Current students


MAPELLI ALESSIACycle: XXXVIII

Advisor: IEVA FRANCESCA
Tutor: SECCHI PIERCESARE

Major Research topic:
Graph for representation of biological systems: development of a personalized multi-layer network for early diagnosis of complex disease.

Abstract:
The main advantage of using graphs and networks for the representation of a biological system is that biological entities are involved in intricate interactions with each other to carry out various biological functions. Therefore, the need to investigate a system, considering it as a whole instead of based on independent individual components, emerges. Moreover, complex disease insurgence can be better understood through the study of mutated or dysregulated pathways in biological networks rather than individual genic mutations. The introduction of network analysis can then improve the identification of toxicogenomic disease-causing mechanisms, accurate diagnosis, treatment, and prevention The main complexity of representing a biological system in networks is the challenge of optimally fusing many interacting heterogeneous variables.
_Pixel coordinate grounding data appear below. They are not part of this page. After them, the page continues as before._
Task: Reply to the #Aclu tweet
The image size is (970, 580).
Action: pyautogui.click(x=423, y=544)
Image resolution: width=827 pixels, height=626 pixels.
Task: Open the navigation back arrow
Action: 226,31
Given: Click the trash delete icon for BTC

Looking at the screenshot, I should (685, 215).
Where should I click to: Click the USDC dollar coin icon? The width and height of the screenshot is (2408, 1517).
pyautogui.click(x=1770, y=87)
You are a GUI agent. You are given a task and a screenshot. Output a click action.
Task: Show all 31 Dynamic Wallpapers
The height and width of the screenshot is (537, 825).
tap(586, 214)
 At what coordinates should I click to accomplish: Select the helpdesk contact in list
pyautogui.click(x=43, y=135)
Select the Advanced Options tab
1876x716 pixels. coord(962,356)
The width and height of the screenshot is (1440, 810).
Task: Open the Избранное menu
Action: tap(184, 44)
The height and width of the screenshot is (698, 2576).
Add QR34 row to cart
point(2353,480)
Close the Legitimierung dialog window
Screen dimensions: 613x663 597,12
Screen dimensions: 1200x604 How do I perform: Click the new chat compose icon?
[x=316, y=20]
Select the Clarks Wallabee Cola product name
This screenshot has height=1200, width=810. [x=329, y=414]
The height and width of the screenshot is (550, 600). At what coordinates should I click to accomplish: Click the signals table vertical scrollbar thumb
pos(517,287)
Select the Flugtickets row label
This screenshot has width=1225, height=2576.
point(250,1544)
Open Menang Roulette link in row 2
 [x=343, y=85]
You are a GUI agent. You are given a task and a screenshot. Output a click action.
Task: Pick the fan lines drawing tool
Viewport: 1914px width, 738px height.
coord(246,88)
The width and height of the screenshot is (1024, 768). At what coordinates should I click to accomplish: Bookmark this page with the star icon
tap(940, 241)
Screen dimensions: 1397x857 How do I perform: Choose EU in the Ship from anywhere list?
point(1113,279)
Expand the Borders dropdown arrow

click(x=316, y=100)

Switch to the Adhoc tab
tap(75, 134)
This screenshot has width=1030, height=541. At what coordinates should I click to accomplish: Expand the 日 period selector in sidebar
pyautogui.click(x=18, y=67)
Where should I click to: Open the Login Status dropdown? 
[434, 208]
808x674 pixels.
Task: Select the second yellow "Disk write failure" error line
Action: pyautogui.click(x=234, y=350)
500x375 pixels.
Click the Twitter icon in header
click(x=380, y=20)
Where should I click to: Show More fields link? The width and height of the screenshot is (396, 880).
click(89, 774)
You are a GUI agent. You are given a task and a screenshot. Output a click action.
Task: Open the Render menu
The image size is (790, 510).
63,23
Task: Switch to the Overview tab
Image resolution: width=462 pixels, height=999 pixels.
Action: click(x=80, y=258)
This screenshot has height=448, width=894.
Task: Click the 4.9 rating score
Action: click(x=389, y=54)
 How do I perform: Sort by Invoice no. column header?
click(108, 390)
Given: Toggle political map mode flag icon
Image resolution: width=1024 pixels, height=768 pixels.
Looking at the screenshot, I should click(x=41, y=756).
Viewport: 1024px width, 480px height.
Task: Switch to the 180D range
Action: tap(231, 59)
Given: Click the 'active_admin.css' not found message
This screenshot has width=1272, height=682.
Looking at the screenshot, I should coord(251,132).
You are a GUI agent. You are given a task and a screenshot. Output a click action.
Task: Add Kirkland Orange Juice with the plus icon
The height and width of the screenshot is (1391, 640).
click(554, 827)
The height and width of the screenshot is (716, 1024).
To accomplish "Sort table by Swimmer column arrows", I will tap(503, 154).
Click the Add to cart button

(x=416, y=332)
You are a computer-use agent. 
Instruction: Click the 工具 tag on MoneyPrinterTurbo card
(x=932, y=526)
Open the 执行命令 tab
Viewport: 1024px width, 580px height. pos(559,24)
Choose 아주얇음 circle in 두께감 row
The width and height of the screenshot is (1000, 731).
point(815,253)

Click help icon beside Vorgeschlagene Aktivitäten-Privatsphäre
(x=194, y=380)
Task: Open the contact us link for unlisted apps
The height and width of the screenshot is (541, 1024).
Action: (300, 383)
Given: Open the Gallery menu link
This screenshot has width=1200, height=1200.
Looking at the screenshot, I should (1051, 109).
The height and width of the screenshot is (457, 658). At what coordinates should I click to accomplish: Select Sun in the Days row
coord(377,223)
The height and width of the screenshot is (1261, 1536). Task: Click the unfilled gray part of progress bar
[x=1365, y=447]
Multi-Layer Networks (MLNs) present a promising and flexible framework for multilevel data representation and integration. MLNs connect and examine different molecular networks to understand how different components interact between them to determine the function of the biological system. The project has two primary objectives, namely biological inference and complex disease prediction. The first objective pertains to identifying the complexities and dysregulated pathways that influence a phenotype. The second objective concerns predicting complex diseases. The attainment of these goals requires starting with a computationally efficient strategy to connect multiple omics networks at the subcellular level with disease networks and environmental factors at the macroscopic level via MLNs. Once a comprehensive representation of each sample is introduced, graph theory and machine learning offer a strong theoretical framework for both biological inference and prediction tasks.